Please reread that fucking paragraph. A man came to our show with a kazoo and two cans of pork and beans and to support us he decided to throw one at us. Corey responded by eating it, using the lid as a makeshift spoon. Y’all – shit got redder than hell at that little punk rock bar. The last time we saw Aaron he was outside after the show. A hippie redneck womern asked him for a smoke. He told her he would give her a smoke AND a lighter for her headband. It was a home-ade hemp like rope she’d clearly made herself. She obliged and the stained shirted, boot wearing redneck put the hippie girl’s hemp necklace on and danced in celebration. If that ain’t what the wellRED tour is about, then I don’t know what is. It was one of my favorite nights in a long time. Shout out also to Jaime for the “special” cookies. They hit.

Wednesday (Trae):

 
Well Wednesday was somethin else, let us tell ye. Because see Wednesday was our “day off”. You’ll never believe this, but it didn’t work out the way we wanted it to. We hate havin to be all nebulous and poopy about stuff but there’s a lot of stuff we have goin on right now that we are super excited about but also can’t really talk about, but just suffice to say that we had agreed that we would use our “day off” to work on one of these things. And then the earth intervened. And I don’t mean like…weather or anything. Just…the earth. Y’all know how the earth be. It just fucks shit up. Yuns get it.

 

So first of all my wife was taking my kids to grandma’s in West TN on Wednesday, but kids being kids and her bein a woman, they ended up not leavin until about five a damn clock. And there’s two things in particular my boys love: 1) company, and 2) raisin seven shades of hell at every waking moment. So they ran Corey and Drew absolutely ragged most of the day. Pirate sword fights, wrestlin matches, zombie attacks, you name it. Great fun had by all, of course, but two grown (hungover) men are no match for the Righteous Zeal of Those Who Toddle. CoFo and Drew both passed out pretty much IMMEDIATELY when they finally did leave.

 

And where was Dad you ask? Well I was around and engaged in the hijinks as well up until about 3, when I had to get ready for, I shit you not, an audition for a Burt Reynolds movie that’s filming in Knoxville.

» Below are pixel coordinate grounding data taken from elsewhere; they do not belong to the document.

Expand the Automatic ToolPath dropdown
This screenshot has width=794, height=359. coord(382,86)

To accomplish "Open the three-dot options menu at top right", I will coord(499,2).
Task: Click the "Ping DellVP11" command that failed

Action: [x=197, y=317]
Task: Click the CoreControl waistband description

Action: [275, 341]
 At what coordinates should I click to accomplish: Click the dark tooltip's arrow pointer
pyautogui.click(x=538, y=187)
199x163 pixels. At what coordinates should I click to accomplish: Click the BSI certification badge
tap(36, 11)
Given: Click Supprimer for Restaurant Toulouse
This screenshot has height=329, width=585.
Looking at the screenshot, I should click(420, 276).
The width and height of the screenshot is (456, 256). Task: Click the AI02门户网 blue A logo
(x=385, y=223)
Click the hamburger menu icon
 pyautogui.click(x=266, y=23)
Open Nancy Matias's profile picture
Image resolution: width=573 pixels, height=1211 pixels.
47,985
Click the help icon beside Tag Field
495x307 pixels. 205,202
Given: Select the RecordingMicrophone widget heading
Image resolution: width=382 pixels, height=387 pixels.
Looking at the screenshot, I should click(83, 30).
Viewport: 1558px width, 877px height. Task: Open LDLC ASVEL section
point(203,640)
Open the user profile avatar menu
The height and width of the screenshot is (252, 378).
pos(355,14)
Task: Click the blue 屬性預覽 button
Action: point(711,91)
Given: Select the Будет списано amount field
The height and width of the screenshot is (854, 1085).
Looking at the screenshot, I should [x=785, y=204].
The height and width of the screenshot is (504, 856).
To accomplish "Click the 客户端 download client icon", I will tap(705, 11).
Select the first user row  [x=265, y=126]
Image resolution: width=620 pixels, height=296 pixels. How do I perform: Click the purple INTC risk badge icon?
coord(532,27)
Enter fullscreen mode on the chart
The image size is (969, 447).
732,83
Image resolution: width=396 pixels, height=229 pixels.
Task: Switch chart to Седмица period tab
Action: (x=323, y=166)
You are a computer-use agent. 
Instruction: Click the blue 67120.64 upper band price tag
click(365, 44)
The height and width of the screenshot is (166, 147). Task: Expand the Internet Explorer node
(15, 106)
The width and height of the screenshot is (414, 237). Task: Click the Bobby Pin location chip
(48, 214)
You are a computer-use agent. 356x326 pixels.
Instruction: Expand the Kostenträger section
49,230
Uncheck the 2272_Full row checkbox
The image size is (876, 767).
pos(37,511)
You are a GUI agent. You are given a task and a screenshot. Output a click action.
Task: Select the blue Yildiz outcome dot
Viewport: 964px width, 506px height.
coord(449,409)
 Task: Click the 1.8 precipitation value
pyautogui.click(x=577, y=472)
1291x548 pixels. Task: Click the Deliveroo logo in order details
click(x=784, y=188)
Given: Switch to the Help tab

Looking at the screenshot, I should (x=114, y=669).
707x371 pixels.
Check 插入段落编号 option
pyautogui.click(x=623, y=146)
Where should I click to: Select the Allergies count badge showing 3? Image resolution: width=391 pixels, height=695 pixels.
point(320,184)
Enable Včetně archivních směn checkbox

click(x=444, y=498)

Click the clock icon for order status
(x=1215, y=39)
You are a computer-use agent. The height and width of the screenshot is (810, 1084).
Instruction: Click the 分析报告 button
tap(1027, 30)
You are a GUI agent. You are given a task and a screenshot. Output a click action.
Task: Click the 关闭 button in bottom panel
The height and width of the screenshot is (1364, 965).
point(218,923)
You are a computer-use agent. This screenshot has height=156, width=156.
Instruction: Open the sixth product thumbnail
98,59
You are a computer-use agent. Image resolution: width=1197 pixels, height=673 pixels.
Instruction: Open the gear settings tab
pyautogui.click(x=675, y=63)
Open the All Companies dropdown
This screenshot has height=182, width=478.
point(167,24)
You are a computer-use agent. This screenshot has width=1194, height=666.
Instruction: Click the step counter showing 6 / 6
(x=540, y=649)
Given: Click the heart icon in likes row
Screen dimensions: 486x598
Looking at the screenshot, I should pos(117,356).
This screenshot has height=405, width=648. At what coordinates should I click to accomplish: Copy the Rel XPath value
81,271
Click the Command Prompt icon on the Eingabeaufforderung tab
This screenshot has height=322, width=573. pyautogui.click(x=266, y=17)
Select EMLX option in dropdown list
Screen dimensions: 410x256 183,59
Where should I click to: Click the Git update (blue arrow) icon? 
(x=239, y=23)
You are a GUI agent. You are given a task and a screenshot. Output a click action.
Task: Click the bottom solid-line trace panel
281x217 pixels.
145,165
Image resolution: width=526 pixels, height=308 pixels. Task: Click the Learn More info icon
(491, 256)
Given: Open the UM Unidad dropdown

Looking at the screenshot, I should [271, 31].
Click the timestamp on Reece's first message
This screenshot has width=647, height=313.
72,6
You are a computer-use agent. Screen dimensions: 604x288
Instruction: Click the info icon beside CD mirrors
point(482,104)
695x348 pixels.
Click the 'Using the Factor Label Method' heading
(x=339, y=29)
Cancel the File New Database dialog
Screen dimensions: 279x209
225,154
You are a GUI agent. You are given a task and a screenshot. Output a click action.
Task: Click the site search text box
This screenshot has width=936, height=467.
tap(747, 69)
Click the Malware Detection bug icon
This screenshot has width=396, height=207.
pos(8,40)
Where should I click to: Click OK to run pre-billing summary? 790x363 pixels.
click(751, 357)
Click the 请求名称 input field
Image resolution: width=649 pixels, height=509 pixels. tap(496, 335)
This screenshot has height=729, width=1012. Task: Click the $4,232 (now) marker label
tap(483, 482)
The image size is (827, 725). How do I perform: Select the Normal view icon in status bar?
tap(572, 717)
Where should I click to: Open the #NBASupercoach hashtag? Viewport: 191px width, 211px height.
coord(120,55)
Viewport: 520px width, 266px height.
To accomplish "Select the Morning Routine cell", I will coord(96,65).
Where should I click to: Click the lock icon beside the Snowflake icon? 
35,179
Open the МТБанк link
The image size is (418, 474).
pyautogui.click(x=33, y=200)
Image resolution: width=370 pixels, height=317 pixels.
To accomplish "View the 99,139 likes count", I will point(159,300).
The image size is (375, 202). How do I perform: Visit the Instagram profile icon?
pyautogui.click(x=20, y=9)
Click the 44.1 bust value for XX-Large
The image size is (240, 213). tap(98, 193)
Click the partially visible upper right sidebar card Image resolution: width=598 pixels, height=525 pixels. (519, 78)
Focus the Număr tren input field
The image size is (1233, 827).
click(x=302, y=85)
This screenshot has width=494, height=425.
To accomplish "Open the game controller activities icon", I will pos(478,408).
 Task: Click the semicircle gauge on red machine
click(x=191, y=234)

Yeah. I hadn’t planned on it because I didn’t even know about it until Wednesday morning when I got an email from one of the producers, saying they’d seen the “Liberal Redneck” videos and wanted me to come in. So of course I’m thinking “A Burt Reynolds movie filming in East TN….lawd they gone have me in overalls throwin raccoons through trailer windows.” But naw, as far as I could tell it was just a standard audition. And I mean hell it went fine I guess, but if anyone reading this auditioned for that movie as well, don’t lose any sleep over my ass, buddy. Still flattered they asked though, don’t get me wrong.

 

So I get back to my place at like 7, and the fellers is plum dead to the world. I don’t blame em, I was kilt too. So I rouse them and we get to work. But not before dinner. And Drew, the Renaissance Dick that he is, rustled up a bigass pot of “Drew’s Skew Stew”. which was basically a bunch of cajun seafood in a creamy rice soup. Hit City, USA, population three dumb comedians, buddy. Lawdamercy, it was fire. So of course went smooth IN on that shit, and now everybody’s stuffed, tired, and stupid (the last one we couldn’t really help). We finally got to work and actually made some fair progress, but as we’ve all had to realize countless times since graduation, we weren’t the worldbeaters we thought we’d be. And just like that, our “day off” was over.

 

Thursday (Trae):

 

On the plus side, we all three got some truly magnificent slumber in on Wednesday night, so we woke up Thursday ready to sgit on down the road and keep haulin ass and gettin paid. So we lit out for Nashville, where we had two sold out shows at the very awesome Lipstick Lounge. These shows were also fundraisers for a very cool documentary project called Love, Hate, Church and State. The shows were packed, the crowd was fantastic, and it really couldn’t have went better.

 

Or so we thought. But see it turns out that the Lipstick Lounge is a very popular destination for karaoke in the Music City. And you know what that means. Well actually probably not cause there’s no way you would but listen I’ll just tell you what it means. It means that for me and CoFo…it was time to spit, son. We kicked it off with Forgot About Dre, with me handlin the Doc’s verses and Corey absolutely destroying the Shady parts. Over the course of the night we hollered at some more Dre (“Nuthin but a G Thang”), a little DMX (the songbird of my generation, IMHO), and Corey broke from the rap theme briefly to do a shirtless rendition of “Queen of My Double Wide Trailer”, by the man himself, Sammy Damn Kershaw. That’s right, bayba.

 

I for one had resolved to “take it easy” on Thursday night but, as you may or may not have already ascertained, I broke that resolution like a fat fuck on January 8th. So while it was a hell of a time, by Friday I was already back in the “kill me” camp in terms of how I felt physically. I don’t think Corey and Drew were doing too much better. Gettin older sucks man. But the tour wasn’t over yet, y’all.

 

Friday (Trae): 

 

We woke up Friday morning and joined some (sincerely lovely) industry people who were in town for a pretty damn important business lunch. As a man is wont to do, we decided on a little hair of the dog to ease the pain. And for me and Drew, that’s where it ended. But CoFo ain’t me and Drew (or any other fundamentally sane person), so he got more and more…animated, and by the end of lunch was describing the entire plot of Tim Burton’s Big Fish for literally no reason before walking back to the car with his shirt off. The man ain’t the CHO for nothin.

 

None of that is to say that lunch went poorly. On the contrary, I felt pretty great about it all as we were leaving town, en route to “Rocket City”, Huntsville, AL. This stop on the tour was a little different, as Drew and I were already set to be a part of Epic Comedy Hour, which is, no exaggeration whatsoever, the best “alt” comedy show in the entire Southeast (I say alt in that it just isn’t at a comedy club). I have done Epic before, and it’s always awesome, and Friday night was no different. If you’re in the Huntsville area and haven’t done so already, I highly recommend you check it out.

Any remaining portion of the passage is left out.